> _Material shown_:
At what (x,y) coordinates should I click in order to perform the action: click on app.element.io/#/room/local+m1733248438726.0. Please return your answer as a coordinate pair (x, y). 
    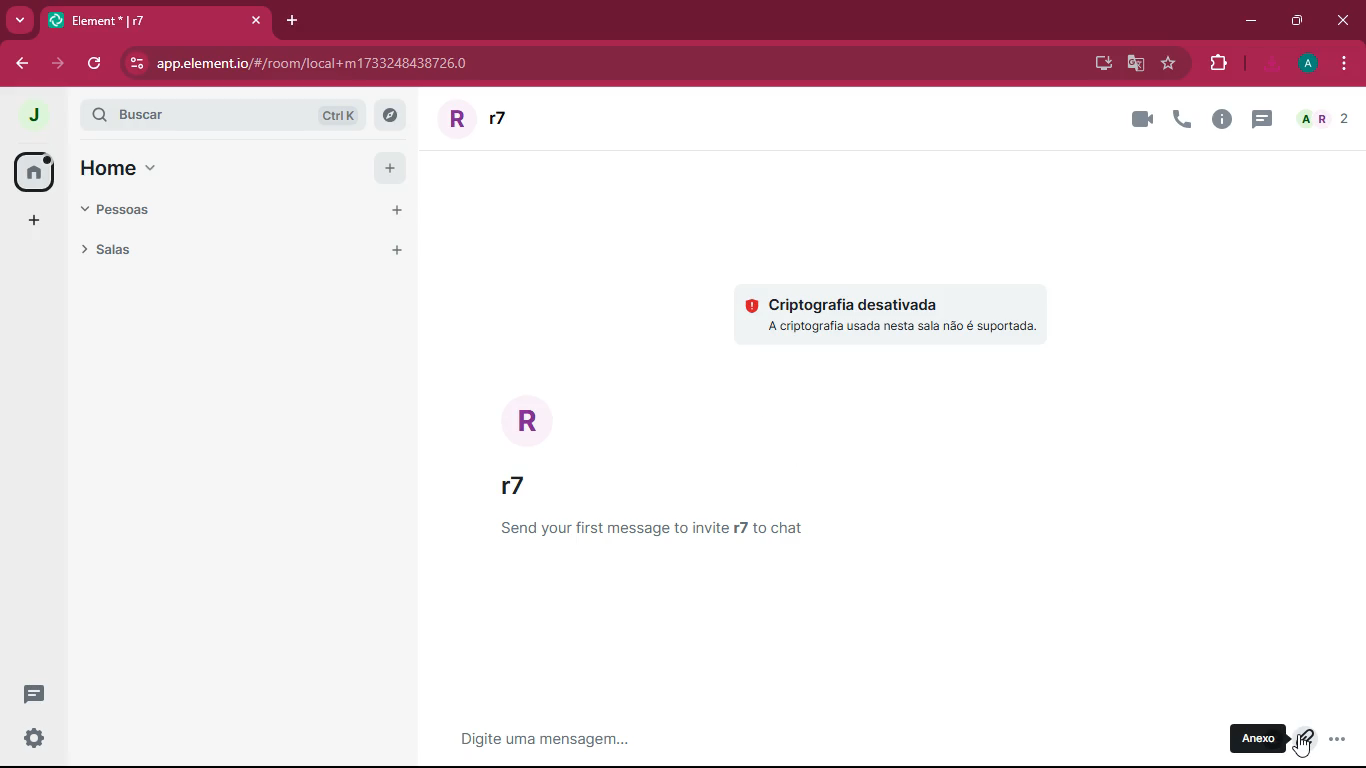
    Looking at the image, I should click on (313, 64).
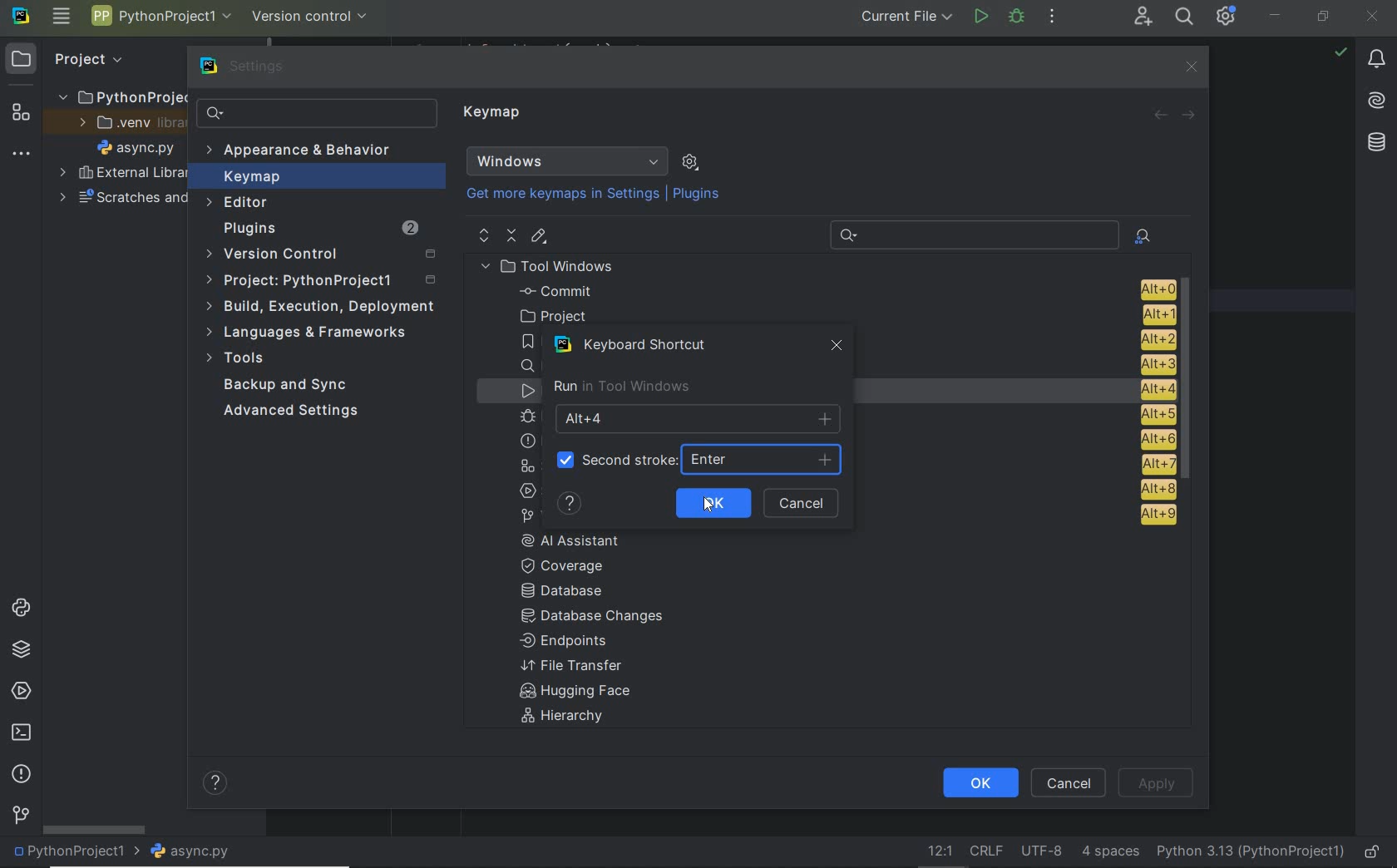 The image size is (1397, 868). What do you see at coordinates (638, 345) in the screenshot?
I see `Keyboard Shortcut` at bounding box center [638, 345].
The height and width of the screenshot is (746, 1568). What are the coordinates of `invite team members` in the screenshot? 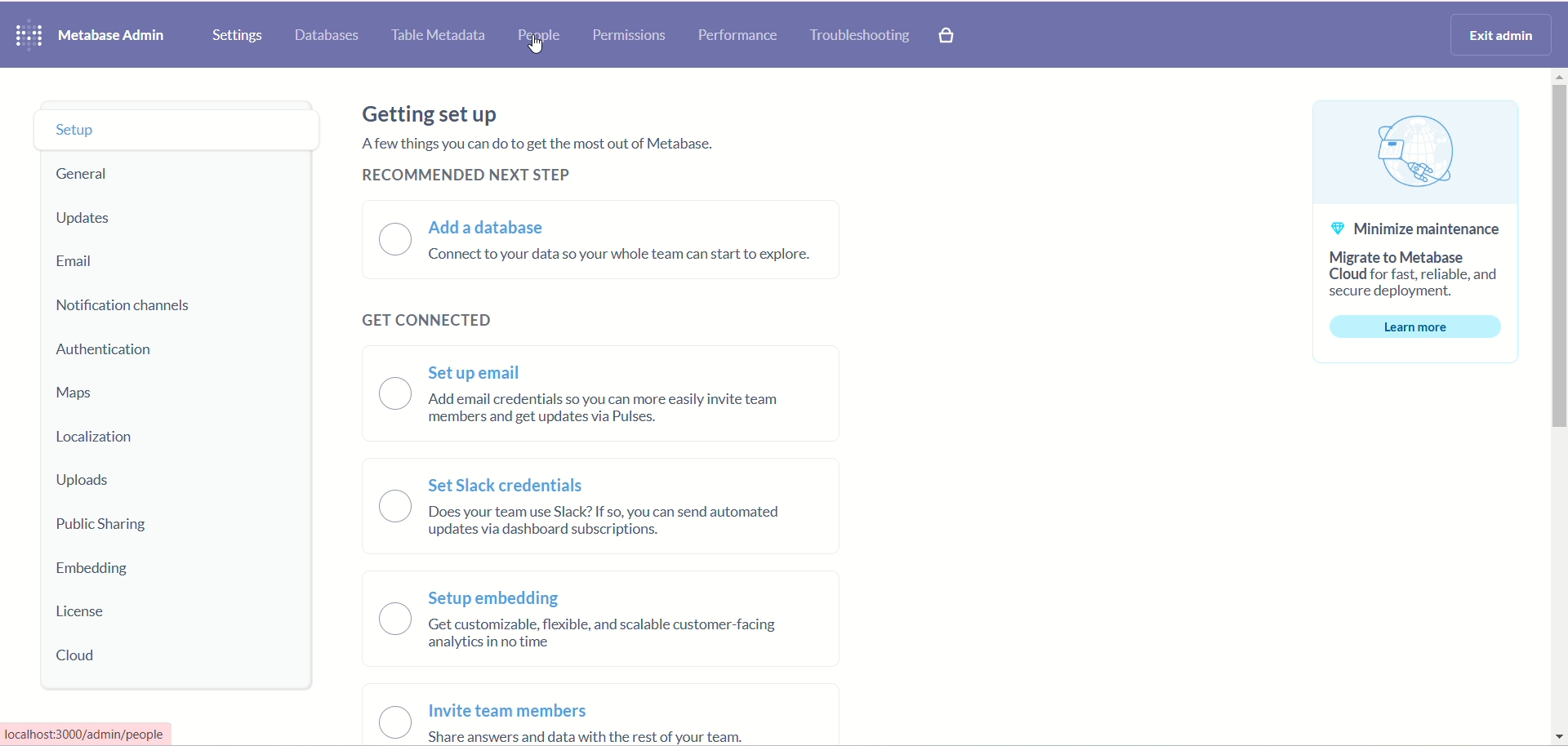 It's located at (516, 708).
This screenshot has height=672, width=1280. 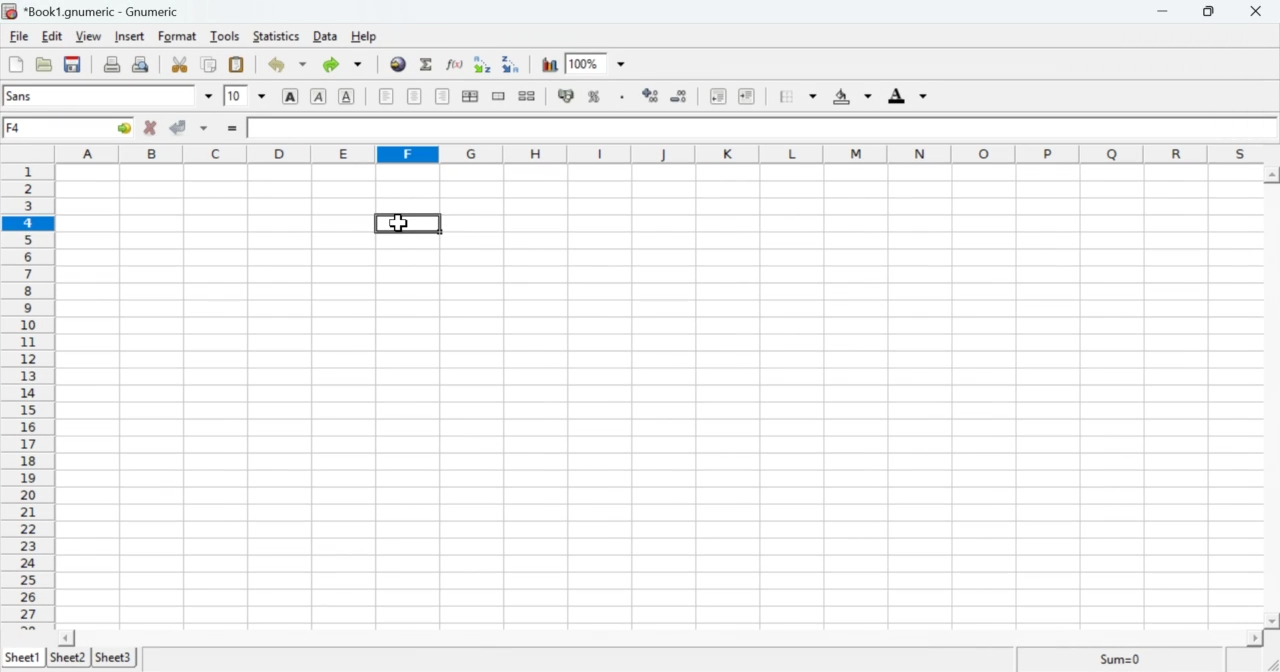 What do you see at coordinates (847, 96) in the screenshot?
I see `Background` at bounding box center [847, 96].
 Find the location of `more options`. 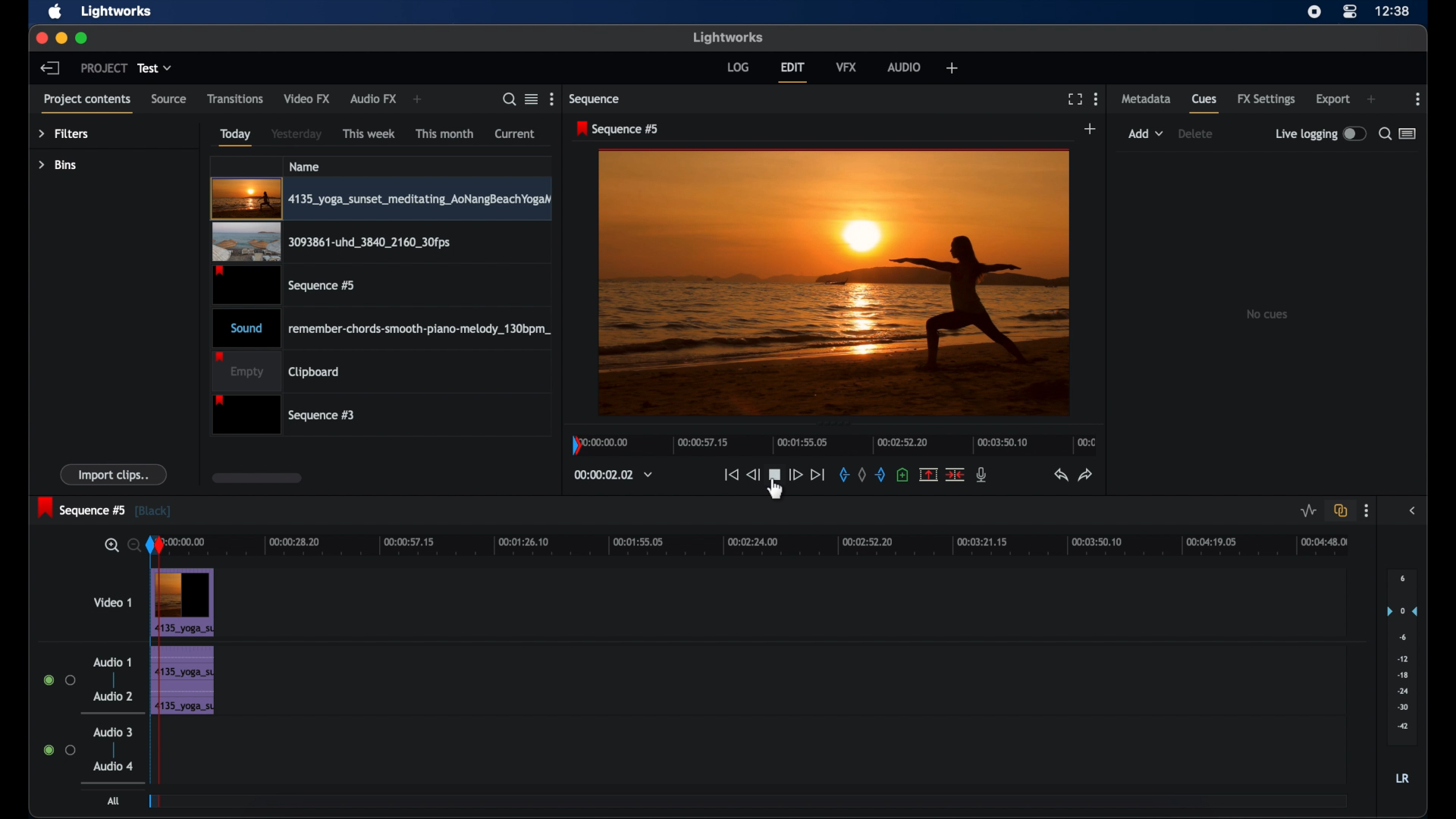

more options is located at coordinates (1367, 511).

> _Short task_: Rewrite the lines from the first one through the line that contains "Looking at the", changing "action" to "step" and keeping everything else the same. Leave the pictures out of your answer.

> _The solution_:
At what (x,y) coordinates should I click in order to perform the step: click on app.element.io/#/room/local+m1733248438726.0. Please return your answer as a coordinate pair (x, y). 
    Looking at the image, I should click on (313, 64).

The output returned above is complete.